Douglas and C.S. LewisMy mother was an American, and had come to the truth of Christ through reading Jack’s Mere Christianity and his other works. She had written to him with her questions, for all highly intelligent people had questions. And she was delighted when he dealt with her questions and objections in masterful and economic style, and a lively correspondence soon grew up. Mother visited England in 1952, and she, Jack, and Warnie were soon fast friends. Mother was intellectually Jack’s equal, the only one I have ever met, and Jack was delighted when, as they debated and sparred, she would correct him in some minor error of quotation or detail. Mother was slightly more widely read than Jack, for she had read what he had read but also the more modern American writers. She also had travelled further, having been to America and returned to England with her progeny in 1953 when her marriage to my father ended. Jack and she married at her deathbed but the hand of God intervened and she rallied, going into a remission of several years, when they had the happiest years of their lives. It was during this time that the physical courage they both possessed was made evident to me. We were walking up the hill into the woods, my mother carrying her little “garden gun”, which she used to scare pigeons off our vegetables and trespassers out of our woods, when the two of them, some distance ahead of me, were accosted by a young man with a bow and a quiver of arrows. “Excuse me,” said Jack politely, “this is private land and you really shouldn’t be here. Would you please leave?” The young man’s response was to nock an arrow to the string and draw the bow, pointing it at them. Jack stepped in front of my mother to shield her, and stood there for a few seconds until he heard her say, in tones of chilled steel: “God damn it, Jack, get out of my line of fire!” Whereupon Jack stepped swiftly sideways, leaving the young man staring down the barrel of a gun. He took off rapidly. They were brave, and Jack thereafter needed to be, for Mother went on before him, leaving him alone to deal with her absence.

In The Chronicles of Narnia: The Voyage of the Dawn Treader, Aslan tells Lucy and Edmund, “This was the very reason why you were brought to Narnia, that by knowing me here for a little, you may know me better [in your world].” Now that some of CS Lewis’ stories have moved into the medium of film (including the upcoming Voyage of the Dawn Treader), he continues to become better known throughout the world, greatly accelerating a trend that has been slowly happening over the 40 years since his death. Like all great men, CS Lewis left behind a legacy; one that will live on in the stories he has written.

Was CS Lewis a great scholar? Undoubtedly. Was he a great writer? No honest scholar today can doubt that for a moment. Was CS Lewis a great teacher?
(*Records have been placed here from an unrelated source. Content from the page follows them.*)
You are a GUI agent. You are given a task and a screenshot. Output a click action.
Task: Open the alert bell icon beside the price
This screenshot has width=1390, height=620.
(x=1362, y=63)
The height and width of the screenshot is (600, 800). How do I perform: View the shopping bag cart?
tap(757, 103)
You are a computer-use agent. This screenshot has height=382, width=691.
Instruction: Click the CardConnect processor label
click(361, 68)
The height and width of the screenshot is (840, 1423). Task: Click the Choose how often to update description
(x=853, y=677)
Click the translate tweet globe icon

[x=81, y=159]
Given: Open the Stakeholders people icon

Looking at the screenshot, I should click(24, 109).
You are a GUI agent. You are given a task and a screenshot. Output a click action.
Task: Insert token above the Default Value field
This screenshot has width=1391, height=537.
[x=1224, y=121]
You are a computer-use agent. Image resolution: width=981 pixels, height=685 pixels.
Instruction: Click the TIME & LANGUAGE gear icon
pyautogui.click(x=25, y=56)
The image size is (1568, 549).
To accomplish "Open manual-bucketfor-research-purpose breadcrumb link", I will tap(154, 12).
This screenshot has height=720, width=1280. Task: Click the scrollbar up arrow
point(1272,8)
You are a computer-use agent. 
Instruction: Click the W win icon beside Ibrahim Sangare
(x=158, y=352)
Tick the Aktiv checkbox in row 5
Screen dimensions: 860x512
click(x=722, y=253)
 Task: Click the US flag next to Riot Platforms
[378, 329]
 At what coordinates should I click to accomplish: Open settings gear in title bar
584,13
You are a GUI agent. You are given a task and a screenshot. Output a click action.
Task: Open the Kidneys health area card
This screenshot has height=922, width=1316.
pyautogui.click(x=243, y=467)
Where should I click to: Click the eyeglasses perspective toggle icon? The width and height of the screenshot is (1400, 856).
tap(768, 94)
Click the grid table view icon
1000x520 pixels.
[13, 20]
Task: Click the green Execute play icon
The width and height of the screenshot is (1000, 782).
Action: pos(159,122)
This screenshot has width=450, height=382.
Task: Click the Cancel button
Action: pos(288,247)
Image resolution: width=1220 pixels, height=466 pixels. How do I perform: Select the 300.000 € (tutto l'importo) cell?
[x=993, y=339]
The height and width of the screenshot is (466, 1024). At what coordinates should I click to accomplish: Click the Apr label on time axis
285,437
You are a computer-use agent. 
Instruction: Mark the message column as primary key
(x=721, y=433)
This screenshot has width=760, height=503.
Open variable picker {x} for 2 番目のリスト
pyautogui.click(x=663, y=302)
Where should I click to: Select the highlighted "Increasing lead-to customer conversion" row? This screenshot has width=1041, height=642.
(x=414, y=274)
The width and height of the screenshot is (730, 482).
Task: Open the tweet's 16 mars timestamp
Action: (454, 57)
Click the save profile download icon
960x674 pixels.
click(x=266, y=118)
That, I think, is also unquestionable: he taught at Oxford and Cambridge universities, and teaches on today through his books. Was he a great theologian? Many of today’s finest Christian scholars strongly believe so. Although he would never have laid claim to any of those titles, nor perhaps even have accepted them from others, he was all of those things and a great deal more besides.

You see, while CS Lewis was a great scholar, a great writer (in many genres), a great teacher and a great theologian, Jack was a great man.